Kendimi ispatladığıma inanmıyorum
İzzet Çapa ile röportaj
Trendsetter İstanbul dergisi, ünlü işletmeci İzzet Çapa ile ses getirecek bir çekime imza attı. Çekim sonrası ise yaptığı röportajlardan televizyon programcılığına, mekanlarından savaş ve barışa uzanan ilginç bir söyleşiye imza atıldı.
* Senin mekanlarda yarattığın konseptlerin başarısı haricinde müthiş bir PR başarın da var. Mekan işinde PR her şey midir? - Her şey olmasa bile çok şeydir. Ne de olsa ortaya çıkardığın ürüne bakan gözleri yönlendirmeye yarıyor PR. Bill Gates herhalde boşuna dememiş, “Cebimdeki son doları PR’a harcarım” diye.* Gazete macerasına da atıldın. Sanırım artık mekânlarınla kendini ifade etmek yerine değişik dışavurumlar arıyorsun...- Gazetecilik, hayatımı kazanmak için değil de renklendirmek için çıktığım bir yol. Kendimi sadece kendime ifade etmeye çalışıyorum artık. Ruhumu ne besliyorsa onu yapıyorum.

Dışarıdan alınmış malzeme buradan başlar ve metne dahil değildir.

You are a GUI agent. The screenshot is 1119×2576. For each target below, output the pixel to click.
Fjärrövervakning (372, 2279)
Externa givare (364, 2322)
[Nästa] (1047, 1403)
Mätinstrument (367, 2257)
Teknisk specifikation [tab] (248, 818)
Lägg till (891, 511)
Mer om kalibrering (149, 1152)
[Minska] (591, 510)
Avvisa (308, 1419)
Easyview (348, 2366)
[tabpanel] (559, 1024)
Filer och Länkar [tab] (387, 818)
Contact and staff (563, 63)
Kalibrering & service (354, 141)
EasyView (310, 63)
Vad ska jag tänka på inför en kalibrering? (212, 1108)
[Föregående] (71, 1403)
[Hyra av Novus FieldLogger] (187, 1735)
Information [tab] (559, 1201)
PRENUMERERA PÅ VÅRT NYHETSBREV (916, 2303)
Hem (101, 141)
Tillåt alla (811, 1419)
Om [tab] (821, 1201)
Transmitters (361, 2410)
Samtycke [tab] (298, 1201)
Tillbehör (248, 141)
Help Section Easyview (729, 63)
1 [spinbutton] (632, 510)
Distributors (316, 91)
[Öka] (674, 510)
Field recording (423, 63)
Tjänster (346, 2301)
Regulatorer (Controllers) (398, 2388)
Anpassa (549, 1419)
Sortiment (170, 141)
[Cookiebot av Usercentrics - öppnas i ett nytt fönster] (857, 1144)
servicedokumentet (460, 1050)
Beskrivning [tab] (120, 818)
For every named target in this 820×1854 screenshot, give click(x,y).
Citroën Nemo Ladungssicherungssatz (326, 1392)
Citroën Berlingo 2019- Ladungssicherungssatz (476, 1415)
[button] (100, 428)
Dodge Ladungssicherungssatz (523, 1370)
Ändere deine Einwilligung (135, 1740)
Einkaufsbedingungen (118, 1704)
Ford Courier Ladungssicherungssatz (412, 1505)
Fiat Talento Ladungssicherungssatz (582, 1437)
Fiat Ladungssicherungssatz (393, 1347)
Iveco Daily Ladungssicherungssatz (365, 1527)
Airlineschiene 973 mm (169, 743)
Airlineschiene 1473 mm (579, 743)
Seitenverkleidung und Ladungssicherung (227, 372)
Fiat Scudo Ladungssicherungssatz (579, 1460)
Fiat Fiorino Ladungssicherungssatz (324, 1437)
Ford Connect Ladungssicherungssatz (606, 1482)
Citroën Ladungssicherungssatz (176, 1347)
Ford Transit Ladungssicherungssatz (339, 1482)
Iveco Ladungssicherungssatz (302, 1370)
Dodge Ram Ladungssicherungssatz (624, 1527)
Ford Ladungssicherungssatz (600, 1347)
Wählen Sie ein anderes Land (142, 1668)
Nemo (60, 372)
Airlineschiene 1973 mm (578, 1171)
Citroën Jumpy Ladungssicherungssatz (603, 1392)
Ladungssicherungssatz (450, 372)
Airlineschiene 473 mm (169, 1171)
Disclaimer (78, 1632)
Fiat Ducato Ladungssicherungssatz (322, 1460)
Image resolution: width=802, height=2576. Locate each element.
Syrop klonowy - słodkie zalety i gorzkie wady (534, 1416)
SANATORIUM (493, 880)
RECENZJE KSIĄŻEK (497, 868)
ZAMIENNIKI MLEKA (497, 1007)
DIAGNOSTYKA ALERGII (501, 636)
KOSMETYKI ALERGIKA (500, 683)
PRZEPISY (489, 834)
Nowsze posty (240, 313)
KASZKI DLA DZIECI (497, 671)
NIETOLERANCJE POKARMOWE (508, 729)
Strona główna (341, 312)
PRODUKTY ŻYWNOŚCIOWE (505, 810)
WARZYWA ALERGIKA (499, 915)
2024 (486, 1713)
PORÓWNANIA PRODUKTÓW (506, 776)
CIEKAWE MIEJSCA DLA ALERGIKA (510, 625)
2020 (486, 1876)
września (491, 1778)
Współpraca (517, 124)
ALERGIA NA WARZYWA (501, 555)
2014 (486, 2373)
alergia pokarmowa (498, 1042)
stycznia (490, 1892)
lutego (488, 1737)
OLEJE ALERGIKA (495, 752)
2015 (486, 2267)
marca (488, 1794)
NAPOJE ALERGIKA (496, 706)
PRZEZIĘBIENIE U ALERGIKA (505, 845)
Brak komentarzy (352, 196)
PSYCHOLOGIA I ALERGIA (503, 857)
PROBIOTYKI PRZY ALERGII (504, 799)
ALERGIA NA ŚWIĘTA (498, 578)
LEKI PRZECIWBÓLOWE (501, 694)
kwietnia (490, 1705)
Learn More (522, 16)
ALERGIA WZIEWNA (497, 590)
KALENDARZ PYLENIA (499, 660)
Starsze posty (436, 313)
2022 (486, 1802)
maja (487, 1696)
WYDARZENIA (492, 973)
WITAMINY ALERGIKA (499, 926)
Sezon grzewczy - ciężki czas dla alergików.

* Röportör olarak en çok neden keyif alıyorsun?- İşin araştırma kısmı keyif veriyor bana. Bazen tanıdığımı sandığım insanlarla bile yeniden tanışıyorum. * Bir yandan da televizyon programın devam ediyor. Televizyonculuk zor bir iş mi?- Kolay olsa yapmazdım ki zaten.
* Tüm bunlar olurken hayat mı seni sürüklüyor, yoksa sen mi hayatı istediğin yere sürüklüyorsun? - Hayatla dans ediyorum; bazen o tango yaparken ben halay çekiyorum, ama günün sonunda da hayatla sevişiyorum.* Meslek değiştirmek konusunda cesaretine mi yoksa bilgine mi güveniyorsun?- Benim tek mesleğim İzzet Çapa olmak. Bunu da gayet istikrarlı şekilde, “değiştirmeden” devam ettiriyorum. Bazen kendimi yetersiz hissedebiliyorum ama eksiklerimin üzerine gidip onları tamamlamaktan asla çekinmiyorum.